WHAT YOU ARE ASKED TO DO -
Check each line of the material for the string "Preschool", and copy the lines that have it.
╔══
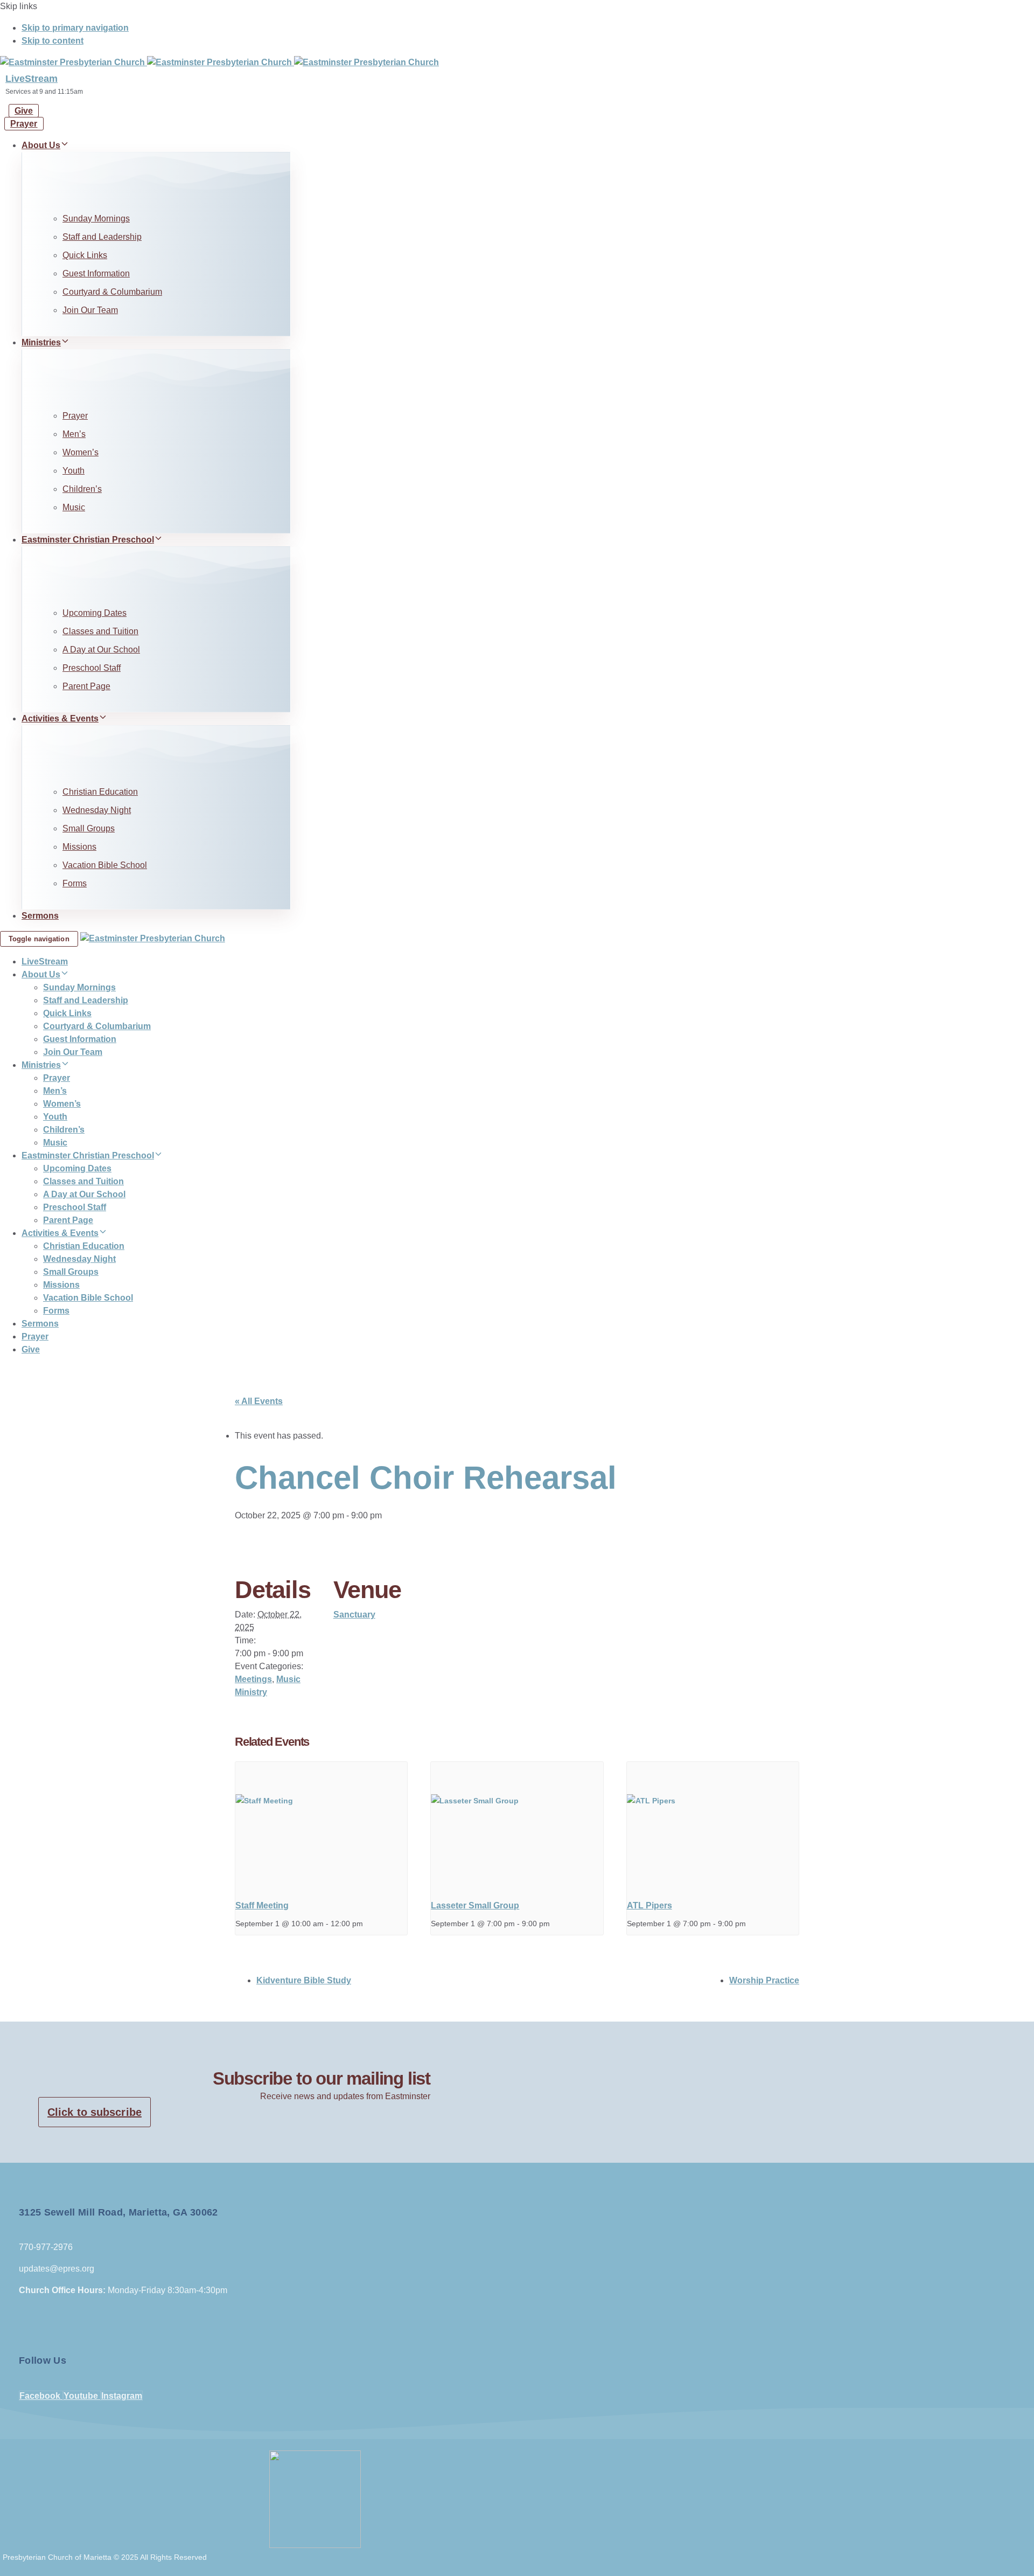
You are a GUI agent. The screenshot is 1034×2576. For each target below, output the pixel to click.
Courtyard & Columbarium (112, 291)
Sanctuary (354, 1614)
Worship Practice (764, 1980)
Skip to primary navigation (75, 27)
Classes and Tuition (100, 631)
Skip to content (52, 40)
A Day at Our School (101, 649)
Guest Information (96, 273)
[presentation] (321, 1826)
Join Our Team (90, 310)
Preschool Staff (91, 667)
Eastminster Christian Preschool (88, 539)
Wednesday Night (96, 810)
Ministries (41, 342)
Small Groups (88, 828)
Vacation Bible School (104, 865)
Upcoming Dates (94, 612)
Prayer (75, 415)
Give (31, 1349)
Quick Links (84, 255)
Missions (79, 846)
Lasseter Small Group (475, 1905)
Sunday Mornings (96, 218)
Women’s (80, 452)
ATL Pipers (649, 1905)
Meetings (253, 1679)
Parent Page (86, 686)
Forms (74, 883)
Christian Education (100, 791)
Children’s (82, 489)
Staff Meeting (262, 1905)
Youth (73, 470)
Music (73, 507)
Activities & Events (60, 718)
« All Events (259, 1401)
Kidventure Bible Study (303, 1980)
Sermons (40, 915)
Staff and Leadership (102, 236)
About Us (41, 145)
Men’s (74, 434)
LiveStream (31, 78)
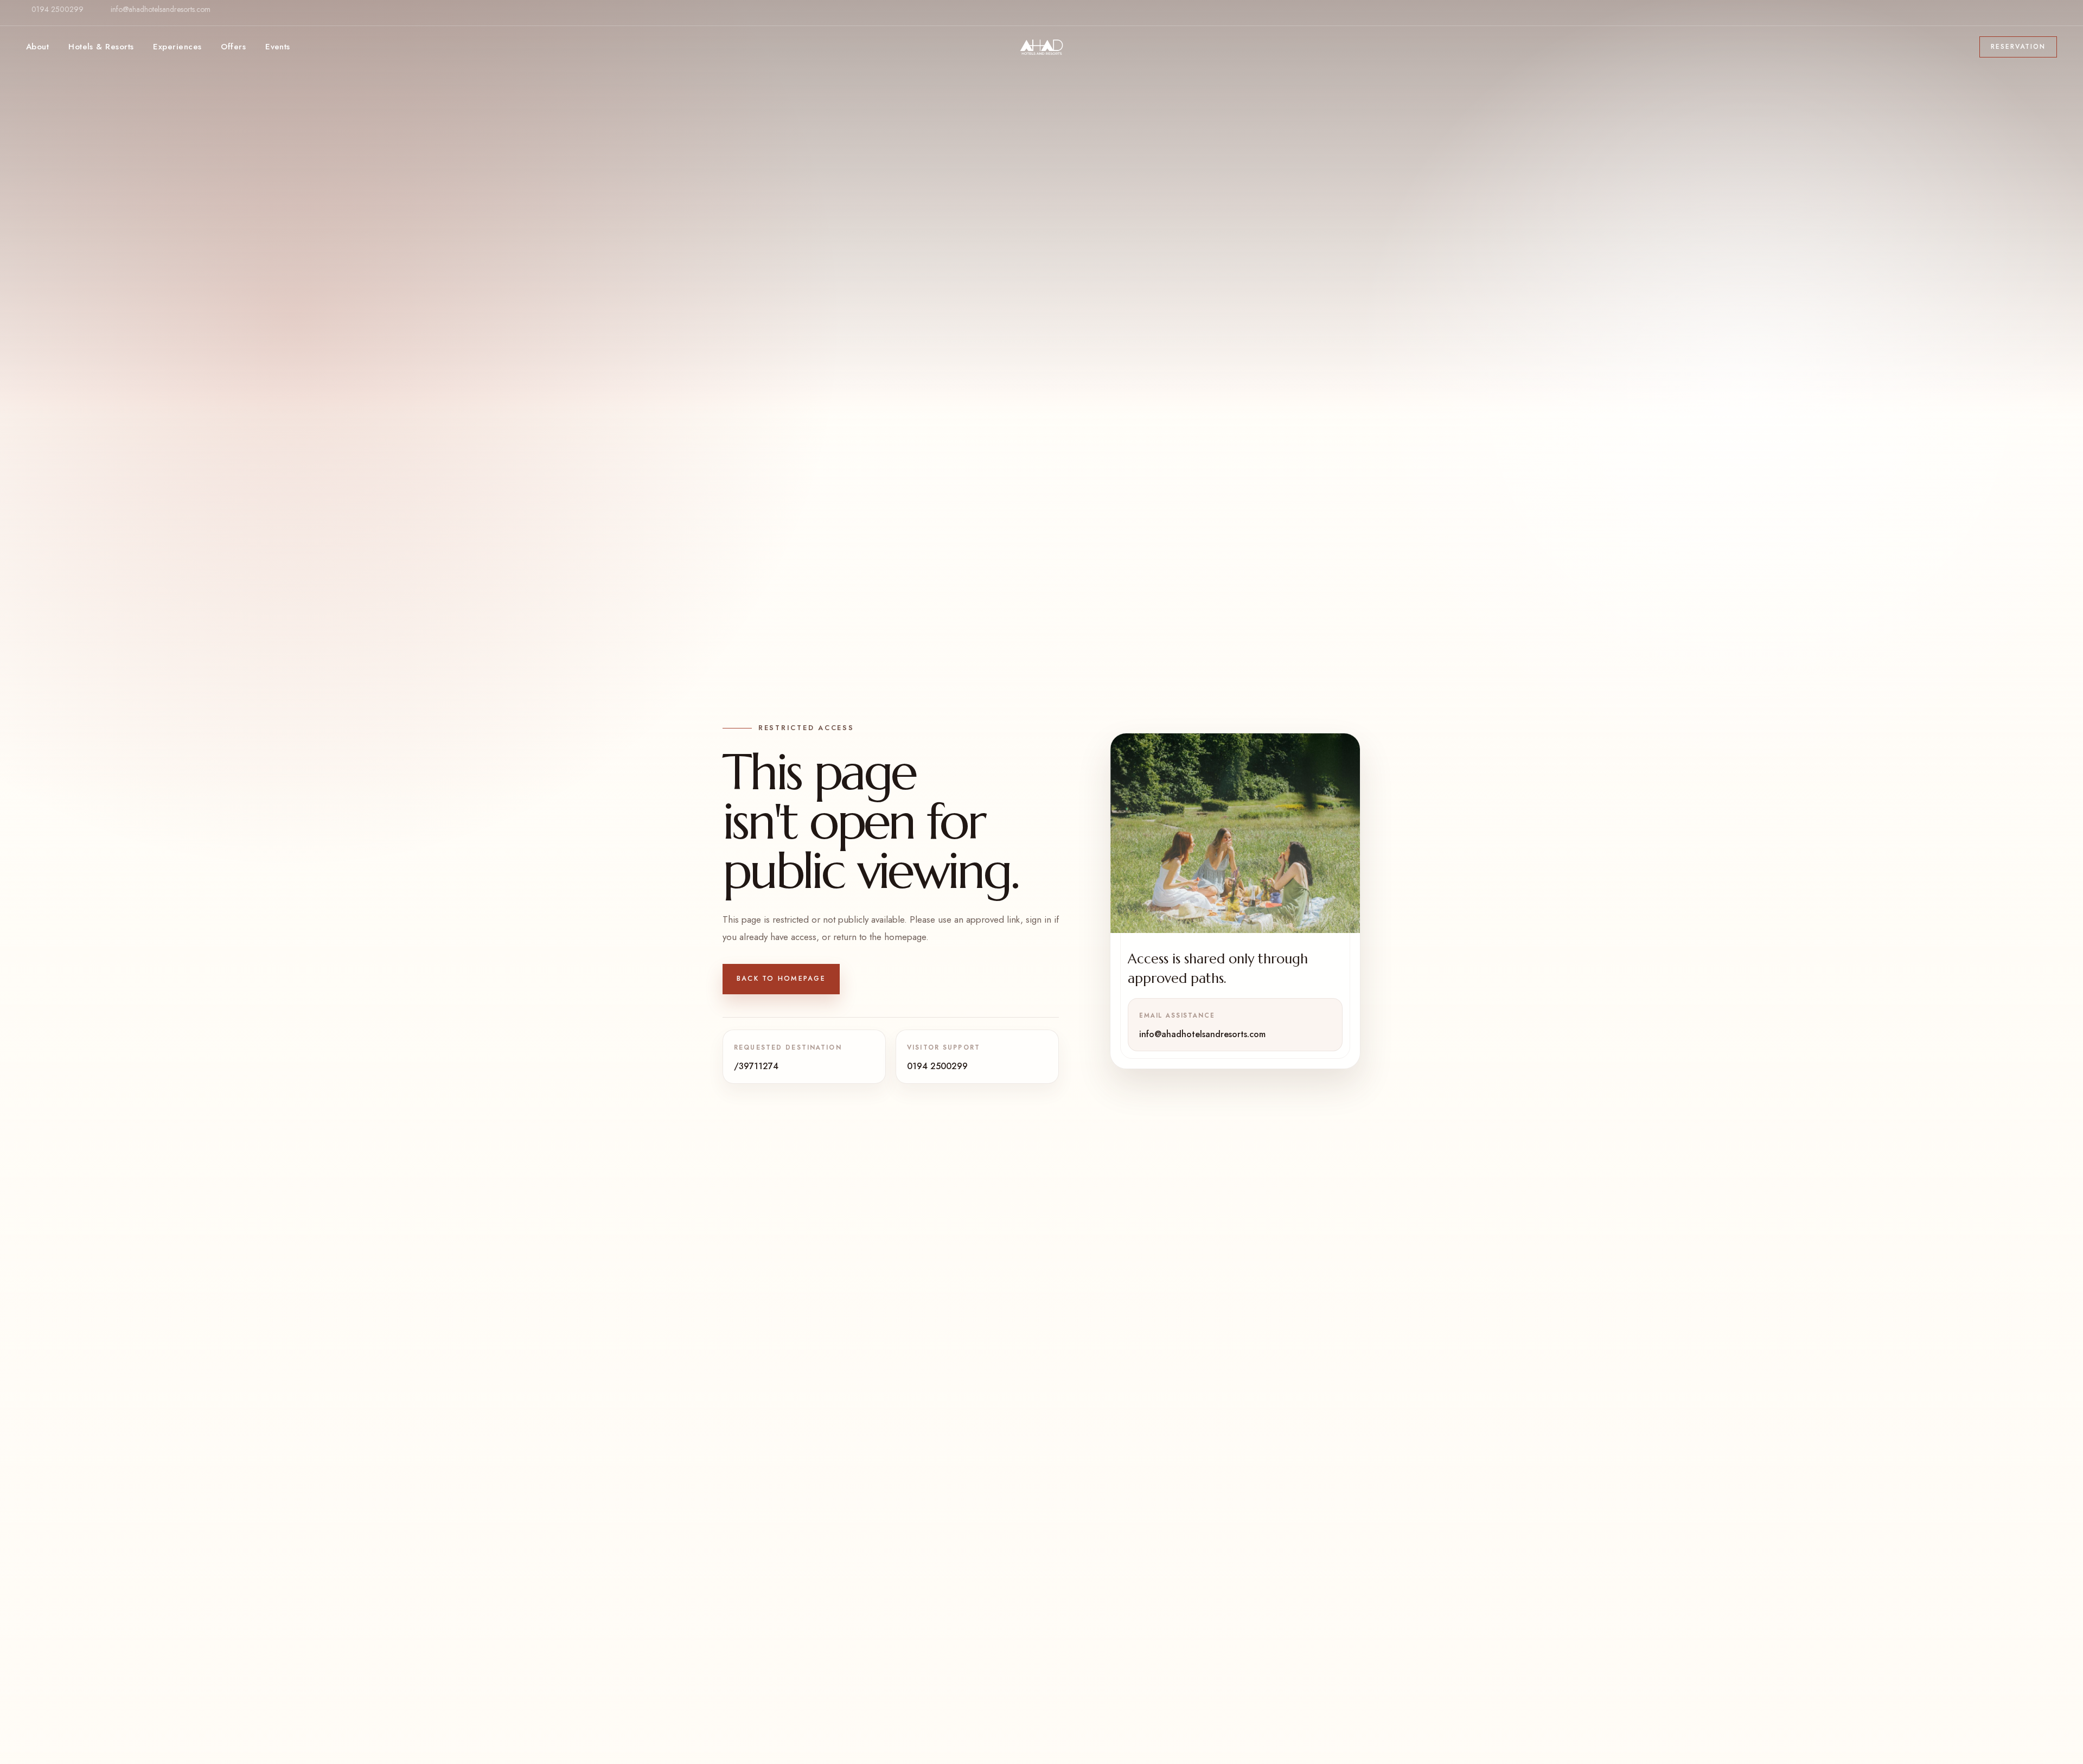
╚══
ANSWER TO THIS TASK -
Preschool Staff (91, 667)
Eastminster Christian Preschool (88, 539)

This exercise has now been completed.